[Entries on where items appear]
━━━

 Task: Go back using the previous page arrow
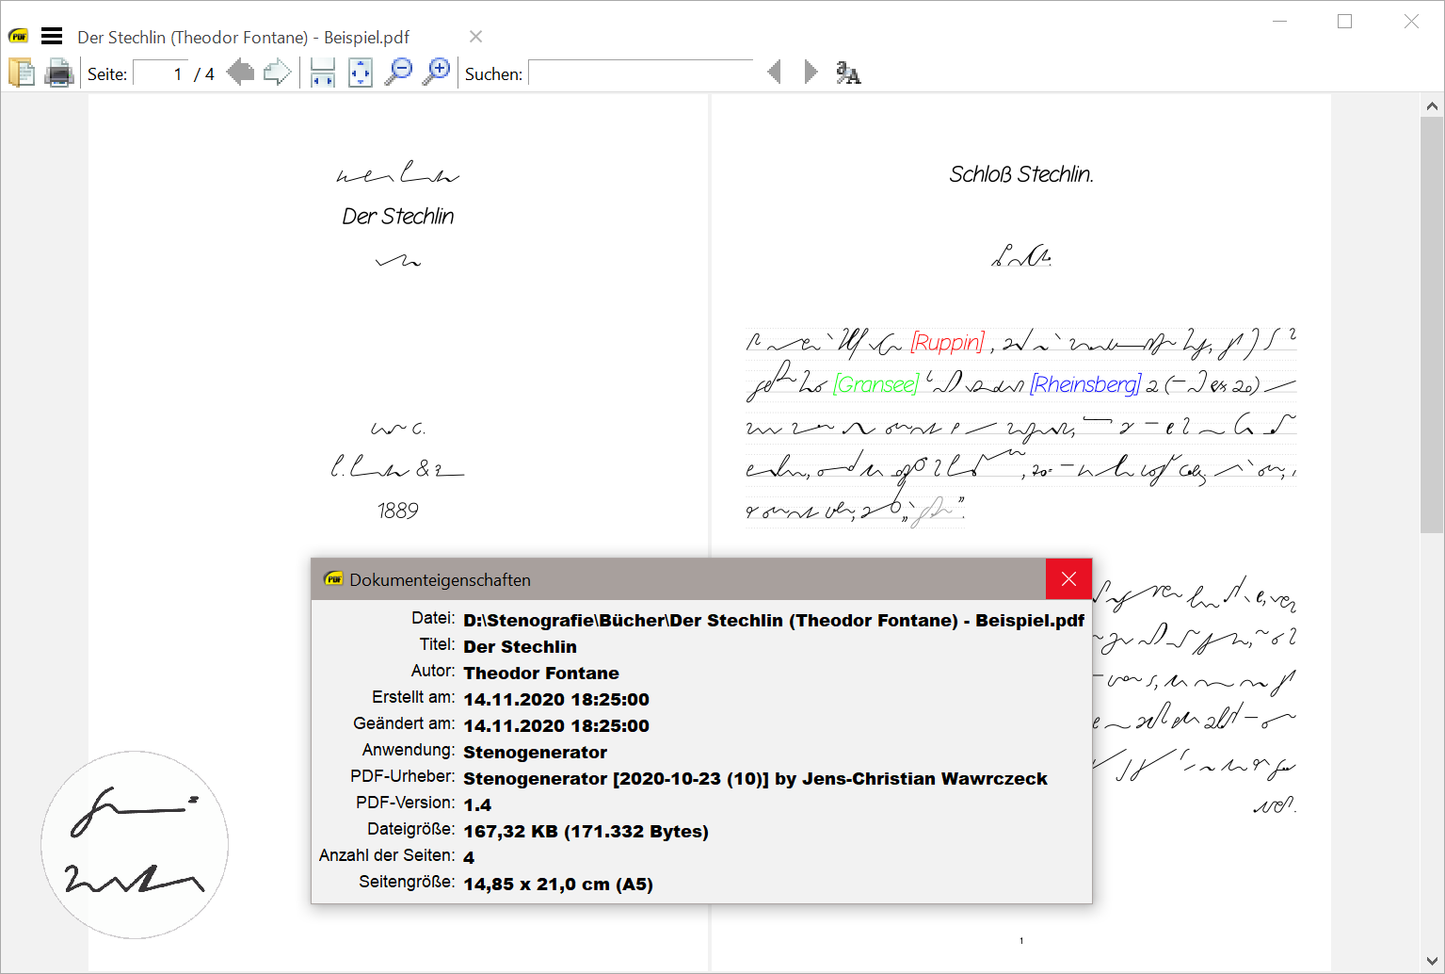(x=240, y=72)
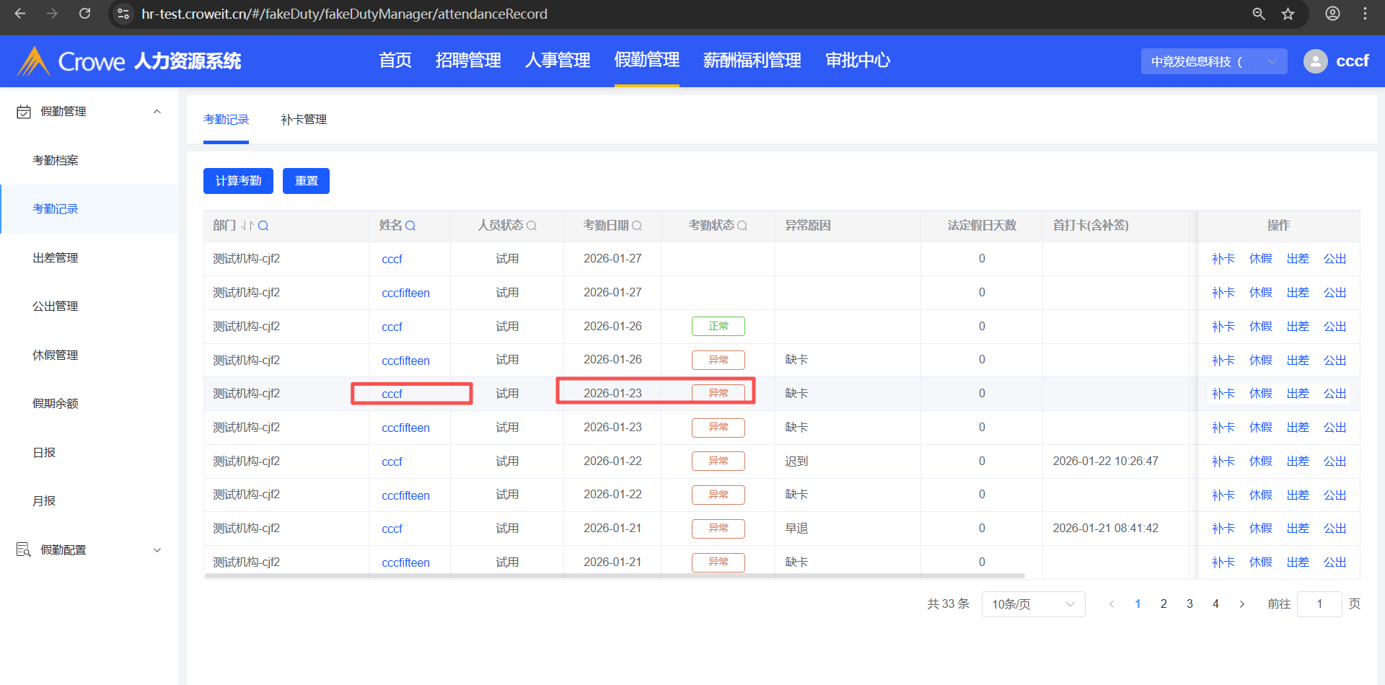The width and height of the screenshot is (1385, 685).
Task: Open the 人员状态 column filter icon
Action: [532, 226]
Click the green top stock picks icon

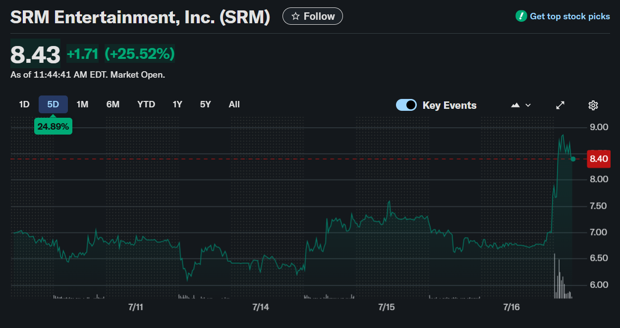pyautogui.click(x=521, y=16)
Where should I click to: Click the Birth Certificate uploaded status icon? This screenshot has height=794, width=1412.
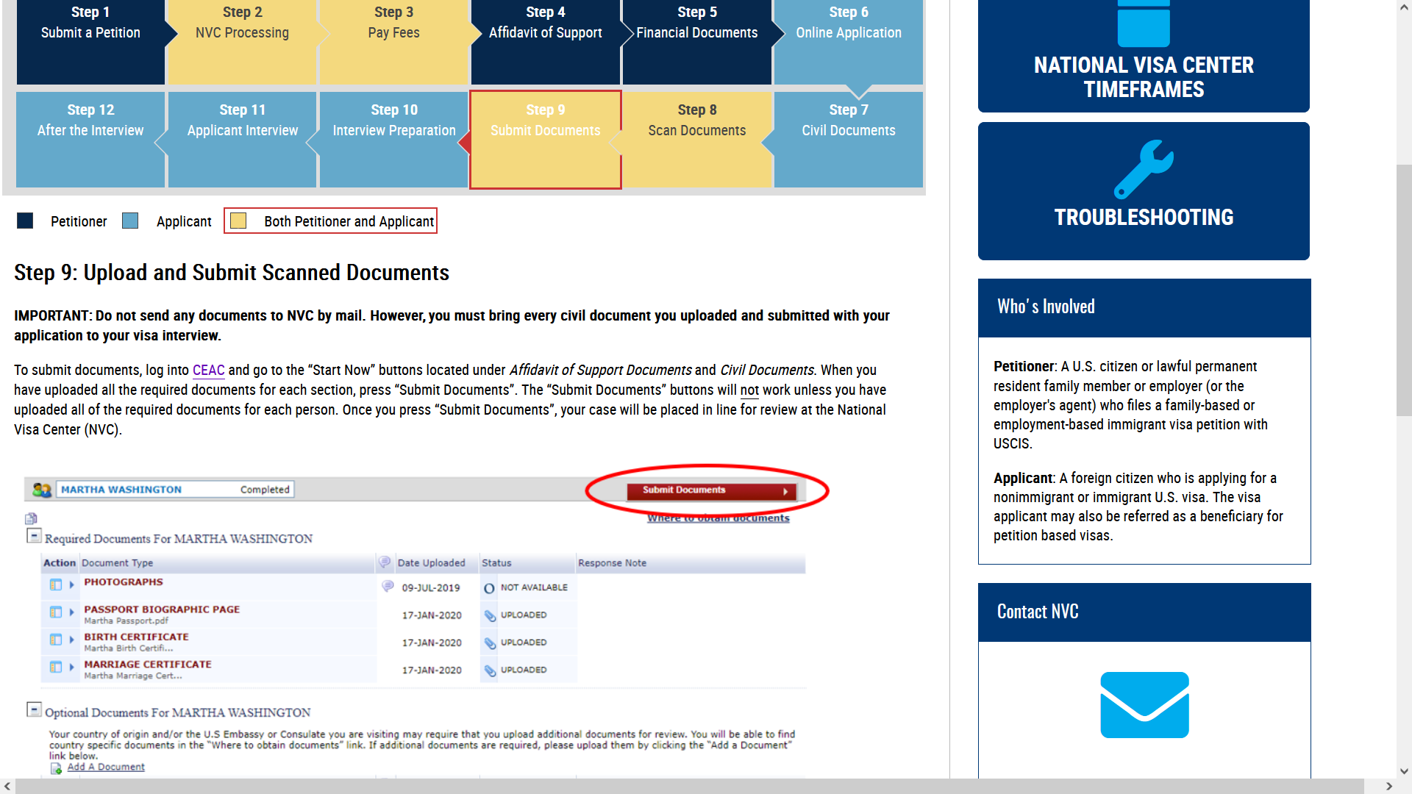490,643
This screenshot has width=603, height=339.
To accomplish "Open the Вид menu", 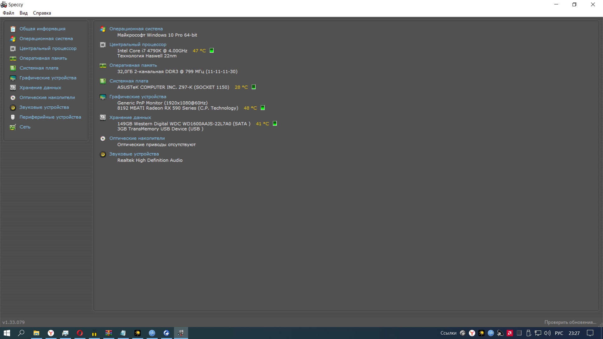I will 24,13.
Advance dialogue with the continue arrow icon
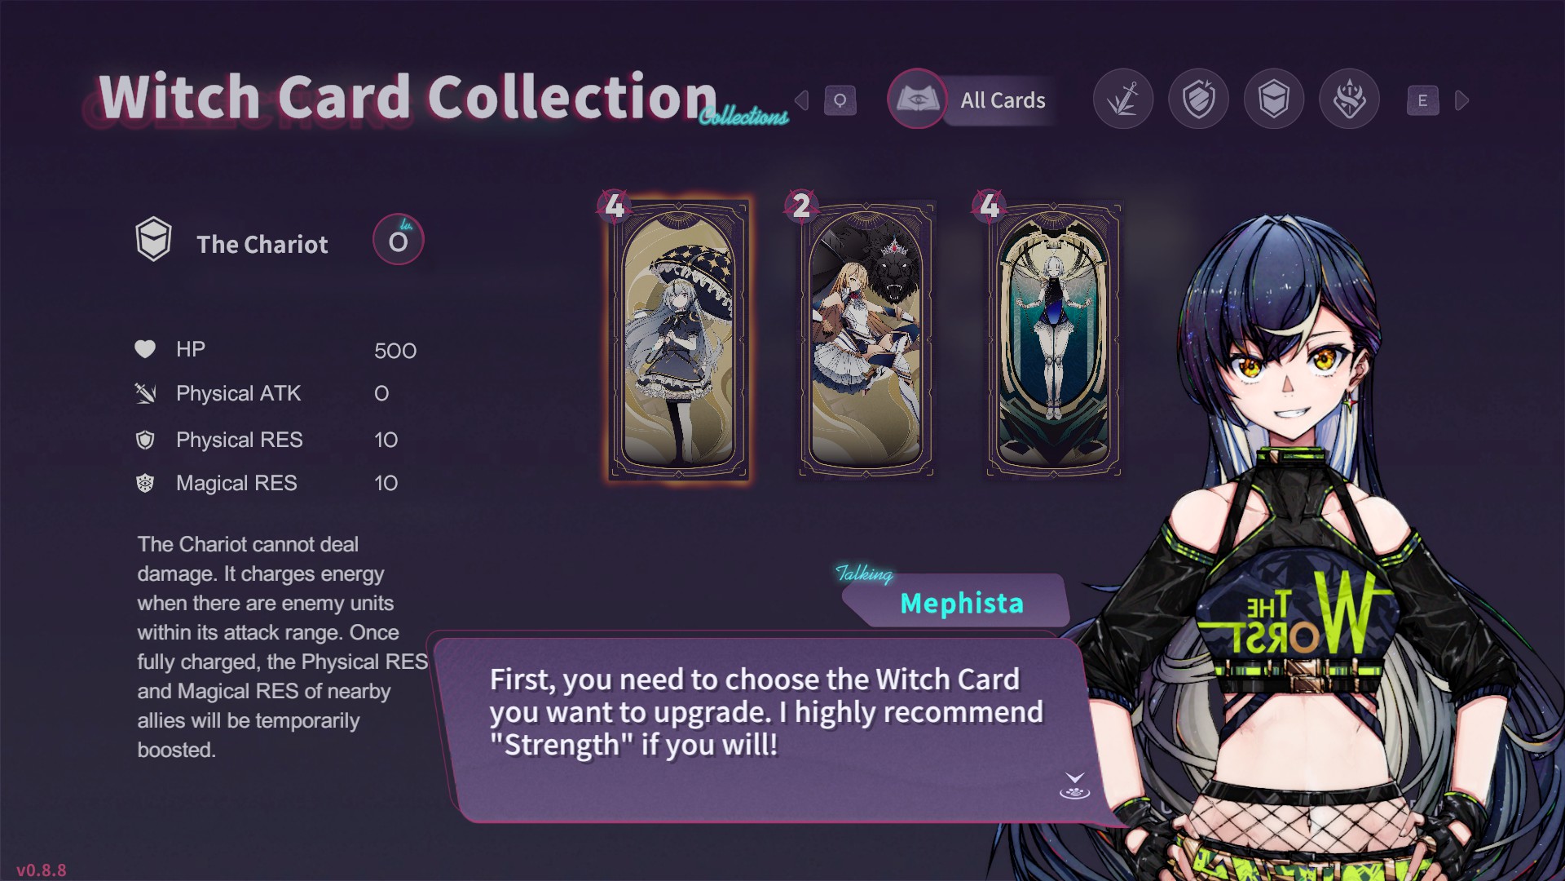The image size is (1565, 881). click(1074, 786)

━━━

REQUIREMENTS = State how many lines of the records contain the string "Task", giving the number alone; case counts.

FULL ANSWER = 2